* Problem
Retype the stretch from "the-anti-consumerist-lifestyle" through "acquisition of _stuff*." in the text on the anti-consumerist lifestyle below, with no changes.

* Selected text
****************

The anti-consumerist lifestyle

the-anti-consumerist-lifestyle

I live an anti-consumerist lifestyle - one that is focused on maximizing health, time, and money rather than the acquisition of _stuff*.

Toby Kurien articles anti-consumerism finance financial freedom gym health sleep investing lifestyle money strength training strong lifts productivity gtd pomodoro stoic fire early retirement

I live an anti-consumerist lifestyle - one that is focused on maximizing health, time, and money rather than the acquisition of stuff. One could call it life-hacking: how to turn the powerful force of consumerism on its head, and make it work for you, rather than against you. By age 39, I retired and am financially independent (AKA FIRE - Financially Independent, Retired Early), although I do still work (to fulfil non-monetary goals and also to supplement my investments).

****************

* Provided material
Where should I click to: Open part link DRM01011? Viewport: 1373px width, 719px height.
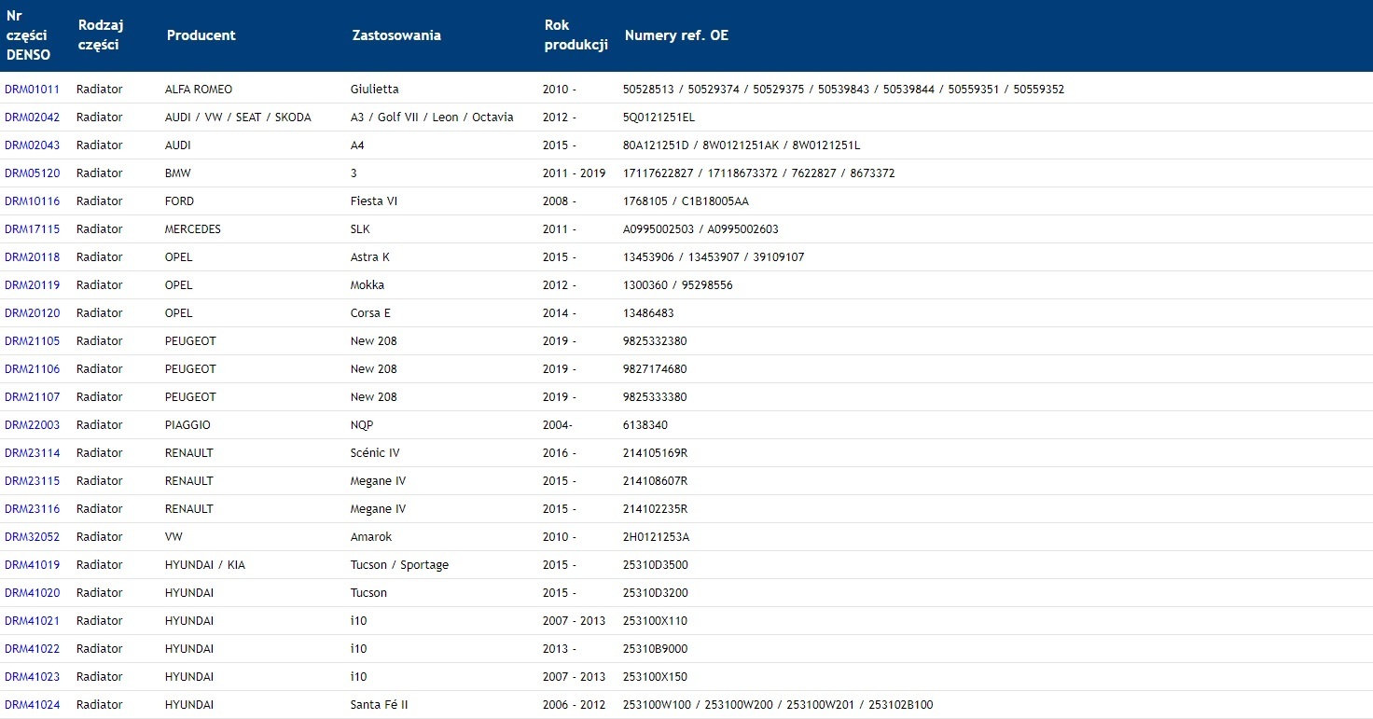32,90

****************

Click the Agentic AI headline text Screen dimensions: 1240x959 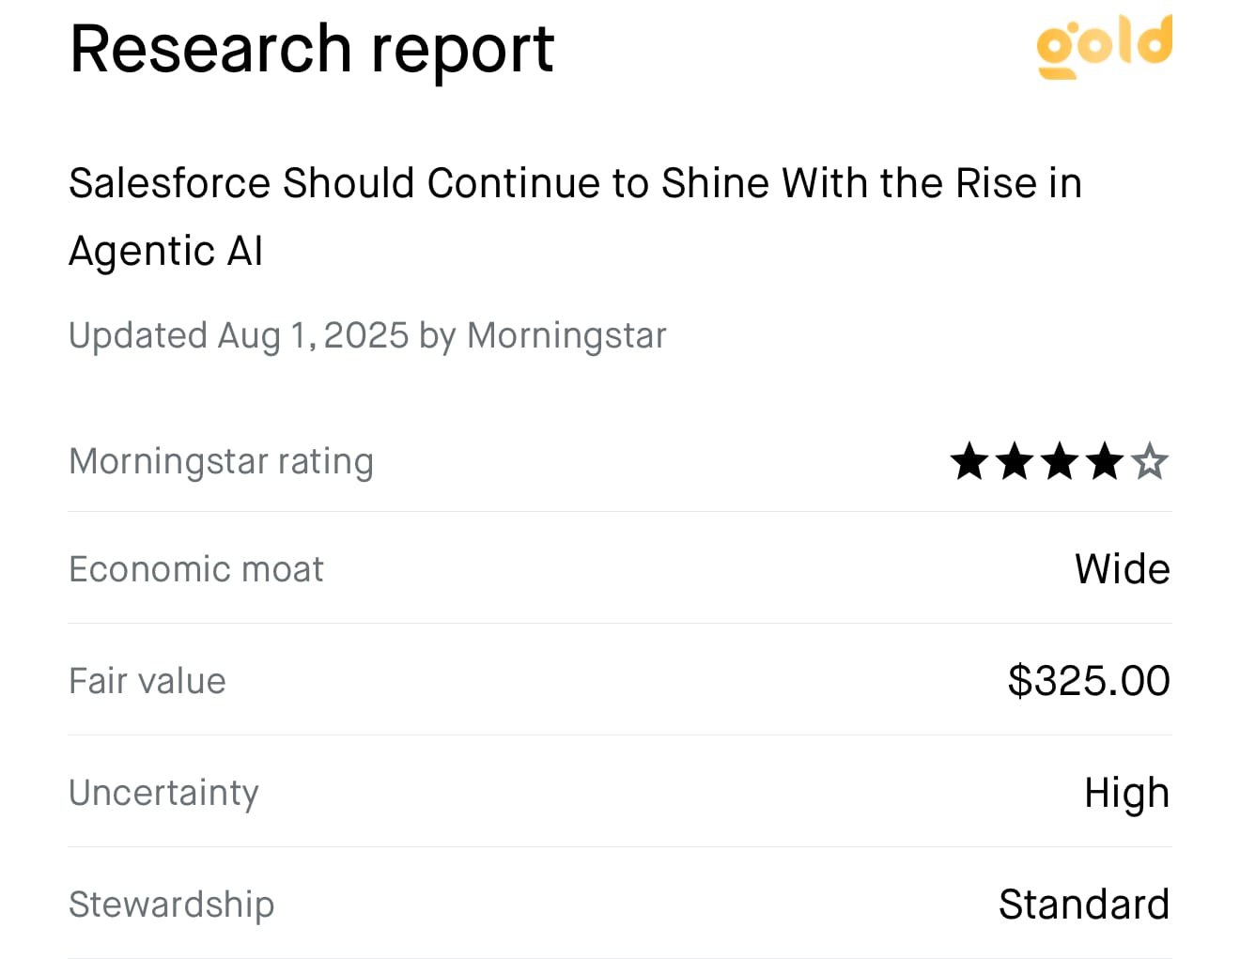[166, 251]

****************

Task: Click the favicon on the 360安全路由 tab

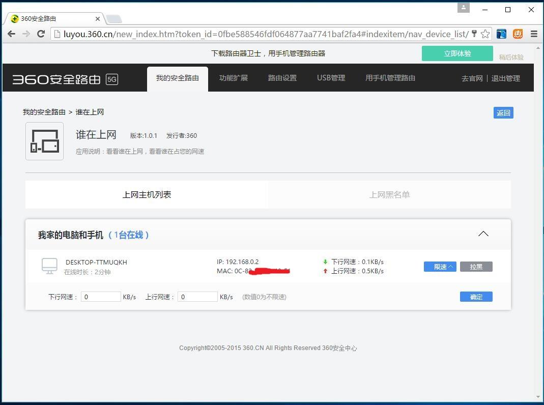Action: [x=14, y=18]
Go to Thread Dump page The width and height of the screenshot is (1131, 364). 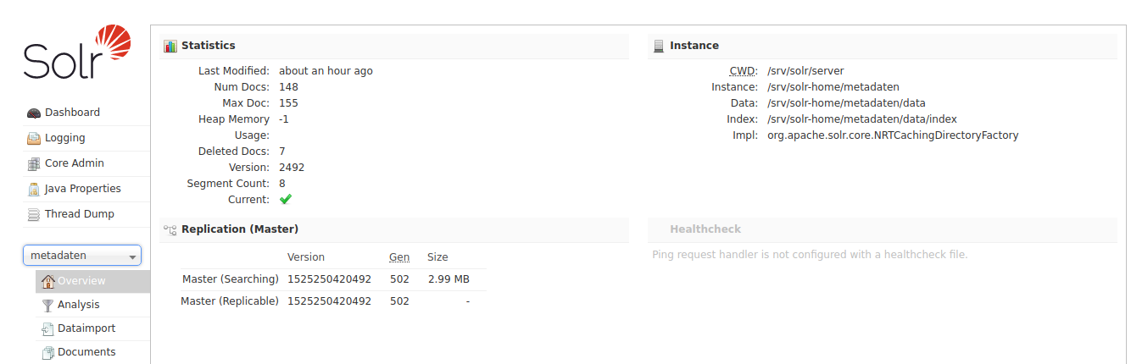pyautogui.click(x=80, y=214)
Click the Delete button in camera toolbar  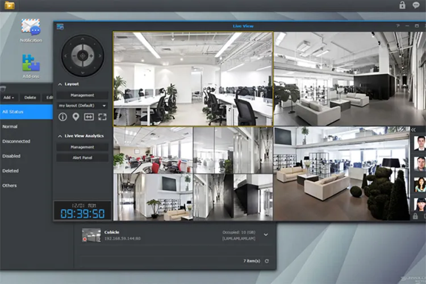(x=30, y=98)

****************

* Response to this task
the-anti-consumerist-lifestyle

I live an anti-consumerist lifestyle - one that is focused on maximizing health, time, and money rather than the acquisition of _stuff*.